Biz deriz ki, ilhamını tarihten alan Milli Gıda Politikamız olmalı.
Bunun için;
1- Osmanlıda devlet üretim çiftlikleri 4-5 milyon dönüm idi. Bunun mazisi Osmanlının kuruluşuna kadar gider (Bkz:TİGEM resmi sayfası linki). Bu sisteme geri dönülmeli. Bursa Karacabey tarım işletmesi 700 yaşında. Olabilir. Hayal değil. Her vilayete bir Karacabey tarım işletmesi gibi üretim çiftliği kurulabilir
2- Her an en az nüfusun üç katı sayıda koyun-keçi sayımız olmalı.
3- Halka; bal, balık, ceviz, et, süt, peynir gibi hayatî gıda ürünler olabilecek en doğal hali ile ulaştırılmalı. Belediyecilik yap kaldırım sök kaldırım değildir. Valilik kaymakamlık kurdele kesme yeri değildir. Efendiler! eser bırakın eser...
4- Et üretimini arttırmak 55 kg olan koyunu hormonla 80 kg yaparak artırmak değildir. 55 kg doğal koyun sayısını arttırmaktır.
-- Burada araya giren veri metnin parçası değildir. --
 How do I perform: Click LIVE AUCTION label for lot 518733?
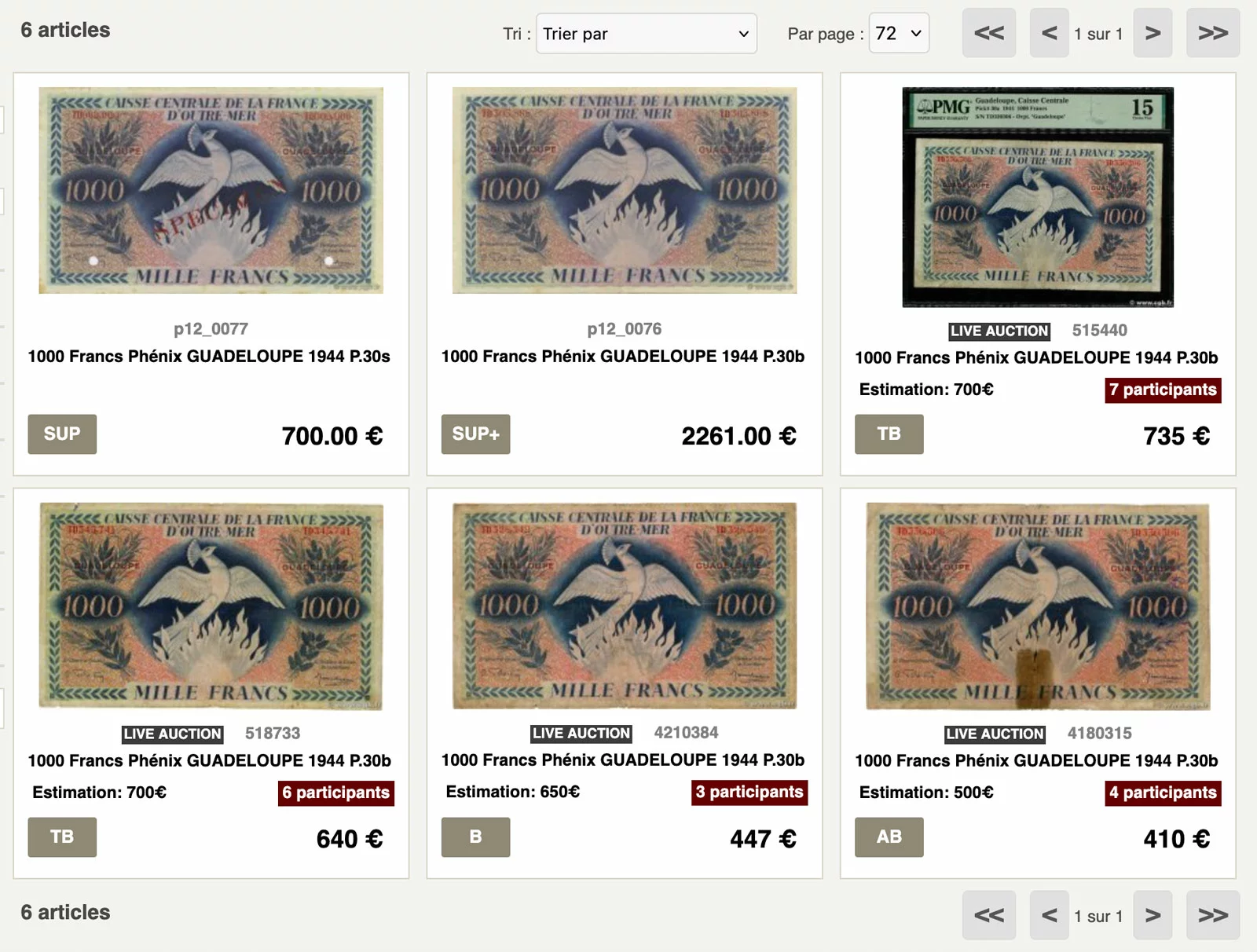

5- Süt üretimini arttırmak demek 15 kg süt veren ineğin genleri ile oynayarak 60 kg süt verir hale getirmek değildir. 15 kg sütün kalitesini korumaktır.
6- Türkiye, batıdan doğuya doğru yükselen coğrafi yapıya sahip. Yani bizim mera sorunumuz yok. (Taha 53- “Yeryüzünü sizin için bir döşek yapan, oradan sizin için yollar açan ve gökten bir su indiren O'dur.” İşte Biz o su ile türlü türlü bitkilerden çiftler çıkardık. 54- Hem siz yiyin, hem de hayvanlarınızı otlatın. Akıl sahipleri için bunda nice ibretler vardır!
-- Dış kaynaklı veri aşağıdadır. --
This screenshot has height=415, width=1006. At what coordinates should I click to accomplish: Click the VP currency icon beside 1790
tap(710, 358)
7- Sadece Karadeniz de 120.000 dere var. Camız üretimi ihmal edilmemeli.
8- 35.000 mağaramız var buralarda doğal deri peyniri üretimi yapmamak için hiçbir neden yok. Doğal antibiyotik adeta.
9- Memleketimizin %50'den fazlası dağlıktır. Sultan Alparslan dağlara konar göçer Yörükleri yerleştirerek et-süt-peynir ihtiyacını karşılamıştır. Ve dahi Kur'an-ı Kerim'de arıların dağlara ev yaptığından bahsedilir. Yani kaya balı (Nahl/68). Bunun için de varlığımız var. Çok şükür.
10- Bütün bunlar kooperatifleşerek yapılmalı, zira kooperatif aşırı servet farklarını engeller. Herkesi mühendis yapmaya çalışmak fiziğe aykırı. "Çobanlık yapmayan peygamber yoktur" Buhari. Hz. Şuayib-as- kızları ile hayvancılık yapardı. Sonra Hz. Musa-as-i damat olarak yanına aldı ve beraber çalıştılar.
Kalın sağlıcakla.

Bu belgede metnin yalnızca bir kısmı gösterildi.